**DIRECTIONS**
Set the records down once more so that they match the source word for word.

• • •

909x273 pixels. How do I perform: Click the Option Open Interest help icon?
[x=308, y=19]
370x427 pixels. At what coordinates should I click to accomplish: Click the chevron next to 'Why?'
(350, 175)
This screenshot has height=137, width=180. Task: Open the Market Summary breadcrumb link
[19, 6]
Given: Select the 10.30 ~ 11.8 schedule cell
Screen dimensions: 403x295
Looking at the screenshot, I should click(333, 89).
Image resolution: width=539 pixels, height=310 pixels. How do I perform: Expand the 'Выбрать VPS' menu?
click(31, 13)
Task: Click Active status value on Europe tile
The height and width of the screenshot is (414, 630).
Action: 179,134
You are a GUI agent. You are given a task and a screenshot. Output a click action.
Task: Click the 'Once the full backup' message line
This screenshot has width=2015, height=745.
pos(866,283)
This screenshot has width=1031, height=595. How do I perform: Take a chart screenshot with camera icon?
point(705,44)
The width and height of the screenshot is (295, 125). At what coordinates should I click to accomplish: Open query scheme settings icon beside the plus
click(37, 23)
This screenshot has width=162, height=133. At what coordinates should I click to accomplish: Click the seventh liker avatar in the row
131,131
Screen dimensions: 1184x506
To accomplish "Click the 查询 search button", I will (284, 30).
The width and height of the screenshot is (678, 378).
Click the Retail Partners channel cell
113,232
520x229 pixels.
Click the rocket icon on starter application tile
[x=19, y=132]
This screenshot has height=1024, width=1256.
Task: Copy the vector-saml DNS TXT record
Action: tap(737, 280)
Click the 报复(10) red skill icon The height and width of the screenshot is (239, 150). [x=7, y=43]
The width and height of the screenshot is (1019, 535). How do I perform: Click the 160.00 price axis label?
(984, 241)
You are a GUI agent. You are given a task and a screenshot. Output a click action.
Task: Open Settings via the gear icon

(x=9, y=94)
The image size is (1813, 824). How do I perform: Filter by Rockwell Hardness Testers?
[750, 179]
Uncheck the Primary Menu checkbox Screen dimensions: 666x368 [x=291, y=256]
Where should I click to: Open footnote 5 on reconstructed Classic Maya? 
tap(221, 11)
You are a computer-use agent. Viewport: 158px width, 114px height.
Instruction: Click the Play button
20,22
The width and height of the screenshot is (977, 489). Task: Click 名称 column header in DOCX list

• • •

**TASK ANSWER**
909x273 pixels. How do I perform: Click the Option Open Interest help icon?
[x=308, y=19]
370x427 pixels. At what coordinates should I click to accomplish: Click the chevron next to 'Why?'
(350, 175)
This screenshot has height=137, width=180. Task: Open the Market Summary breadcrumb link
[19, 6]
Given: Select the 10.30 ~ 11.8 schedule cell
Screen dimensions: 403x295
Looking at the screenshot, I should click(333, 89).
Image resolution: width=539 pixels, height=310 pixels. How do I perform: Expand the 'Выбрать VPS' menu?
click(31, 13)
Task: Click Active status value on Europe tile
The height and width of the screenshot is (414, 630).
Action: 179,134
You are a GUI agent. You are given a task and a screenshot. Output a click action.
Task: Click the 'Once the full backup' message line
This screenshot has width=2015, height=745.
pos(866,283)
This screenshot has width=1031, height=595. How do I perform: Take a chart screenshot with camera icon?
point(705,44)
The width and height of the screenshot is (295, 125). At what coordinates should I click to accomplish: Open query scheme settings icon beside the plus
click(37, 23)
This screenshot has width=162, height=133. At what coordinates should I click to accomplish: Click the seventh liker avatar in the row
131,131
Screen dimensions: 1184x506
To accomplish "Click the 查询 search button", I will (284, 30).
The width and height of the screenshot is (678, 378).
Click the Retail Partners channel cell
113,232
520x229 pixels.
Click the rocket icon on starter application tile
[x=19, y=132]
This screenshot has height=1024, width=1256.
Task: Copy the vector-saml DNS TXT record
Action: tap(737, 280)
Click the 报复(10) red skill icon The height and width of the screenshot is (239, 150). [x=7, y=43]
The width and height of the screenshot is (1019, 535). How do I perform: Click the 160.00 price axis label?
(984, 241)
You are a GUI agent. You are given a task and a screenshot. Output a click action.
Task: Open Settings via the gear icon

(x=9, y=94)
The image size is (1813, 824). How do I perform: Filter by Rockwell Hardness Testers?
[750, 179]
Uncheck the Primary Menu checkbox Screen dimensions: 666x368 [x=291, y=256]
Where should I click to: Open footnote 5 on reconstructed Classic Maya? 
tap(221, 11)
You are a computer-use agent. Viewport: 158px width, 114px height.
Instruction: Click the Play button
20,22
The width and height of the screenshot is (977, 489). Task: Click 名称 column header in DOCX list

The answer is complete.